* **DOCUMENTO DI ORIGINE**:
———

Al di là delle catalogazioni che variano da studioso a studioso, quel che conta ai fini del recupero del benessere emozionale è capire che qualsiasi emozione tende per sua natura alla espressione e all’azione.

Ma se inibire tale meccanismo è un andare contro la natura ‘corporea’dell’uomo, altra cosa, evidentemente, è il controllo razionale di esse che è la base dell’etica e della stessa civiltà, come Freud ha giustamente sottolineato.

L’inibizione, quella patogena, c’è quando si verifica l’incapacità totale di una persona alla espressione emozionale.

Le emozioni quindi vanno concepite come ‘forme’ specifiche d’energia biologica che regolano ed influenzano il corpo.

Se il termine ‘emozione’ connota quindi un intenso moto affettivo (piacevole o penoso) come diretta risposta ‘fisiologica’ a determinate impressioni sensibili, il termine ‘sentimento’ connota più che altro uno stato affettivo dell’animo più duraturo, più ‘elaborato’, capace di dare un ‘tono’ particolare alle nostre sensazioni e rappresentazioni mentali.

Anche i sentimenti, quindi, pur se in forma diversa hanno un impatto sul corpo.

Un sentimento persistente di odio comporterà conseguenze fisiologiche né più né meno di uno scoppio di rabbia immediato, anche se tali correlazioni avranno tempi e modi diversificati.

———

* **DETTAGLI DEL PROBLEMA**:
Nel testo sulle emozioni, in quale caso si parla di inibizione patogena?

———

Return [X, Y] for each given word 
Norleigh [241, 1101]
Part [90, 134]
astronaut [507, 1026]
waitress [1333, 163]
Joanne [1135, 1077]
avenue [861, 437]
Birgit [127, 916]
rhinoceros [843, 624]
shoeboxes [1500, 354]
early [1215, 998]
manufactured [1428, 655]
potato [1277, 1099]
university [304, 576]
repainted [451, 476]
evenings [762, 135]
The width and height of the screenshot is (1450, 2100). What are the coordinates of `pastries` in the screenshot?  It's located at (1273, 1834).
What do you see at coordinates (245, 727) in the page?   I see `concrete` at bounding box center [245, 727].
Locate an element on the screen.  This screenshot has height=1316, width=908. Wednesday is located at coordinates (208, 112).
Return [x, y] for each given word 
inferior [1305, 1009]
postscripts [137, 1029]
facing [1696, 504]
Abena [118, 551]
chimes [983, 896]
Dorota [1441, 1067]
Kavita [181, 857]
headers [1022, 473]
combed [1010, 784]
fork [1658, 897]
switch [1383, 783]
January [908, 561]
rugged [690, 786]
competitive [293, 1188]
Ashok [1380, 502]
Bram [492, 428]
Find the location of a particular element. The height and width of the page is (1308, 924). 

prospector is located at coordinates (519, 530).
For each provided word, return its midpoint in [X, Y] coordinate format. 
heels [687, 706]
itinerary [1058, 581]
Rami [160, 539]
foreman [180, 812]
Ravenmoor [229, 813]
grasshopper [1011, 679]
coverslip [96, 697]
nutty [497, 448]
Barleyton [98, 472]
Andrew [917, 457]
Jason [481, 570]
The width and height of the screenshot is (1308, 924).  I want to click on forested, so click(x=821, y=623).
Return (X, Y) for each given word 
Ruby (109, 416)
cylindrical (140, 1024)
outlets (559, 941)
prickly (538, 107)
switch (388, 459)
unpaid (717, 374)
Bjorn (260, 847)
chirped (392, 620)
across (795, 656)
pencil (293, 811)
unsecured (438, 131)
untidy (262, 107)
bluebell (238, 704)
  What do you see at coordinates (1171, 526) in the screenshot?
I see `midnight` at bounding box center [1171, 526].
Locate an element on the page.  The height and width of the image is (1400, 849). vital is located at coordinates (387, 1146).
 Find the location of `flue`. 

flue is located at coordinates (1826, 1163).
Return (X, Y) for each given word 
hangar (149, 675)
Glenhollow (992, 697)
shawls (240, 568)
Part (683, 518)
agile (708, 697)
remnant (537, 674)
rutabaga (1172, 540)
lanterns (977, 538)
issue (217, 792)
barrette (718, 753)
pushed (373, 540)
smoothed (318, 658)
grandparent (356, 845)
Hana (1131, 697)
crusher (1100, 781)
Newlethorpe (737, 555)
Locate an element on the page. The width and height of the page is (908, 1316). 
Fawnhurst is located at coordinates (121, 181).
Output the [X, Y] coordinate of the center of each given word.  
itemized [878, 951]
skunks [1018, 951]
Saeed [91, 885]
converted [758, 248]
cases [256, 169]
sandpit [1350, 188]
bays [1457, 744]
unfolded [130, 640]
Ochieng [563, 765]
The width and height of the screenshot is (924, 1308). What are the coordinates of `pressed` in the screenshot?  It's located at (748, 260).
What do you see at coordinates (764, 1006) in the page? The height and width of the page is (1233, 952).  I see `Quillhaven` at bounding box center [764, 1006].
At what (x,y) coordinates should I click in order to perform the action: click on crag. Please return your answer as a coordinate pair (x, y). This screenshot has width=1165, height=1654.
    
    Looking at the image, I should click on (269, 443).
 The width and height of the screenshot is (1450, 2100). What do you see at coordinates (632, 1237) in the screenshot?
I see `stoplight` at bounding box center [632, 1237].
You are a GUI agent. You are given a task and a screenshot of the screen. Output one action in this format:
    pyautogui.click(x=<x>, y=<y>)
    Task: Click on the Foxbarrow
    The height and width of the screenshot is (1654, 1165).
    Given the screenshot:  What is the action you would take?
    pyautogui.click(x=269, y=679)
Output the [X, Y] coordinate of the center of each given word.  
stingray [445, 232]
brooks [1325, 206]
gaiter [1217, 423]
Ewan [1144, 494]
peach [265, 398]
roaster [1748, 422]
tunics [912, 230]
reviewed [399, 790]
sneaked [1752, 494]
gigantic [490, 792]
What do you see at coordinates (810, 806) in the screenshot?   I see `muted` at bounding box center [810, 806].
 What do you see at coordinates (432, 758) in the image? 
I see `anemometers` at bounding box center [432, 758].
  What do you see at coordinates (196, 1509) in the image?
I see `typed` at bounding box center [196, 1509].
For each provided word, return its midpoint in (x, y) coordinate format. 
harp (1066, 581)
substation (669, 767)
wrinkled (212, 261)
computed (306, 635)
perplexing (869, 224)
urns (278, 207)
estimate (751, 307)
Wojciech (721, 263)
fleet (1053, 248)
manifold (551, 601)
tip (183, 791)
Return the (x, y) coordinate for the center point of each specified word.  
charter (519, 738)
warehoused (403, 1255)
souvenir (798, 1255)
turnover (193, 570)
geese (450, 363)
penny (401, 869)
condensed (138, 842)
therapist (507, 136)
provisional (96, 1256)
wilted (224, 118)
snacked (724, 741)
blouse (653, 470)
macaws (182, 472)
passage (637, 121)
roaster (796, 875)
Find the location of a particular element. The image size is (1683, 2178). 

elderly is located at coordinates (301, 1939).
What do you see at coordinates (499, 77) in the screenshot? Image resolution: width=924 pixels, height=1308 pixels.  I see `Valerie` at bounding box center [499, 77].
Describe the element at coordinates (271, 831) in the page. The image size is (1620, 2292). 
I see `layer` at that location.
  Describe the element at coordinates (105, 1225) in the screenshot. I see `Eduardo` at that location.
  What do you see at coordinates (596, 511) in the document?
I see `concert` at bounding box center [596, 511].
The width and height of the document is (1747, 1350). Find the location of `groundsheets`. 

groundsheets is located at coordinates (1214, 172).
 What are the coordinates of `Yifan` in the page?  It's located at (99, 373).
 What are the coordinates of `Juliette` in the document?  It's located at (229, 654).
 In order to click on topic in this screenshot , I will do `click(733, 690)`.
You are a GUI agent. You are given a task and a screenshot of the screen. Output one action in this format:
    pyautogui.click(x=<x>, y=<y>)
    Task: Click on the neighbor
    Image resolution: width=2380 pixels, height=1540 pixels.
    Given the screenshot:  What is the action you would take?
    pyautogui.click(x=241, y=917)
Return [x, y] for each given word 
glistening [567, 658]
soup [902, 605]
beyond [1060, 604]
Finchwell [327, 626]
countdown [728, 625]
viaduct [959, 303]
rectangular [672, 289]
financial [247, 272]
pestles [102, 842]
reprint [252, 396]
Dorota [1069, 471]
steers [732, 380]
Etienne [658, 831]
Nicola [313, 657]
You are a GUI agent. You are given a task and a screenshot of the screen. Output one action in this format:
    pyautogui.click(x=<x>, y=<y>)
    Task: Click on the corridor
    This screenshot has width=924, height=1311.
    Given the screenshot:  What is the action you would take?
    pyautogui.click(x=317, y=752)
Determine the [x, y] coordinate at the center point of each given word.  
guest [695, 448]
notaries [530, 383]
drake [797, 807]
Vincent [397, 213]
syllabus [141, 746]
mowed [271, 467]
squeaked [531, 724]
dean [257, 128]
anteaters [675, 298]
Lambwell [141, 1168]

———

* **RISPOSTA**:
Quando una persona è totalmente incapace di esprimere le proprie emozioni.